The fun and excitement to explore something new, but not always great for our particular patterns that contribute to our overall well-being.
Even just going to visit friends for a weekend, you’ll want to WOW them with your amazing knowledge about using herbs and essential oils, right?
With so many helpful travel herbs, it’s difficult to pick just a few.
These are the ones that seem to embody the highest healing frequencies while being gentle enough to use on every body type no matter the dosha, age, or the medicine they may be taking.
Some can be found in the kitchen, others from independent herbalists, and many even the local grocery store.
St John’s Wort Oil - an oil that has been infused with St. John’s Wort flowers, not the powdered form. This is awesome for treating muscle pain and the regular aches that come with arthritis and old injuries that just ache even though they’re healed.
Calendula oil -Using marigold oil can smooth the irritation and inflammation caused by sunburn. Like with many essential oils, you can blend calendula with other bases like coconut, jojoba, shea nut oil, or even almond oil.

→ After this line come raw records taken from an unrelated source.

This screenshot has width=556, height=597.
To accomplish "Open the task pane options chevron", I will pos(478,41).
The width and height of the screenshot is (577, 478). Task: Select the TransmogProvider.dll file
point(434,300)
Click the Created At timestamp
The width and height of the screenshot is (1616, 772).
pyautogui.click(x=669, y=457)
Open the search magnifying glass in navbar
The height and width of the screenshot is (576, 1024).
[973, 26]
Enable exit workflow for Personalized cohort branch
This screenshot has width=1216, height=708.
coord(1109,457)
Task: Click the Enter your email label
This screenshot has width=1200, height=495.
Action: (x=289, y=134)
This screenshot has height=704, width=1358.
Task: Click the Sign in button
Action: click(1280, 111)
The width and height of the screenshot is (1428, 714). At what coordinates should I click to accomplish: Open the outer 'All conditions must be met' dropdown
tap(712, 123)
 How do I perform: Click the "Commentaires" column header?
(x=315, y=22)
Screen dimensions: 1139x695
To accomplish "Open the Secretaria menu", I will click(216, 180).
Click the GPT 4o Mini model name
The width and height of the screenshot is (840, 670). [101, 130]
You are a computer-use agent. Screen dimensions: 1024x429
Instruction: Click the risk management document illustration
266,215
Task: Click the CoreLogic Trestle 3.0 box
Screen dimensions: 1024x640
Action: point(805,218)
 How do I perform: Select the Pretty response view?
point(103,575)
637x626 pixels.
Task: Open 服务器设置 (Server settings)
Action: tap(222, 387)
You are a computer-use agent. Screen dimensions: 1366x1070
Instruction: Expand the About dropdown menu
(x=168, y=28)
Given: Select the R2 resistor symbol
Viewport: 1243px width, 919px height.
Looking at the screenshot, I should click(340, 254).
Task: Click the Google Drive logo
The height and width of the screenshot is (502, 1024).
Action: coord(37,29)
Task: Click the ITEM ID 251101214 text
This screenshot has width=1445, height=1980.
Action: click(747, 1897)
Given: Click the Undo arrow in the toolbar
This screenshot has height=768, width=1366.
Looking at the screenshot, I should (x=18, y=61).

Helichrysium oil - for muscular aches and pains due to over exertion and for nervouis anxiety held in the body.
Cayenne powder or tincture - to stop the bleeding of a cut. Generally used to stop bleeding of minor cuts and superficial wounds… However, it can be used to stop bleeding to get you to an emergency room if you need one.
Ginger root tea or Plum paste! Yes - you saw right, plum paste! - excellent for motion sickness and even nausea. Safe to use in pregnancy or have children eat as well.
Both found in markets that cater to a more diverse community. IN some cases, ginger can be too warming, so the plum paste alleviates the nausea without heating up the body.
Hibiscus Flower, also known as Sorrel in some countries and nationalities.
What can be said about the HIbiscus Flower without waxing poetic?
A tea made from Hibiscus flowers has a mild astringency and tartness that really soothes a sore throat. (Too much shouting over the raucous of a loud event?) and could evn help reduce your chance of a travel headache or migraine! (Thanks to the anthocyanin in it.)
The Hibiscus Flower also has valuable polyphenols in it to help the body with digestion! (we can’t always have the same diets we have when we’re at home when we travel right?
When traveling, our sleep patterns, diets, and nervous systems all get a bit of a shift. These herbs will help with the changes that inevitably occur.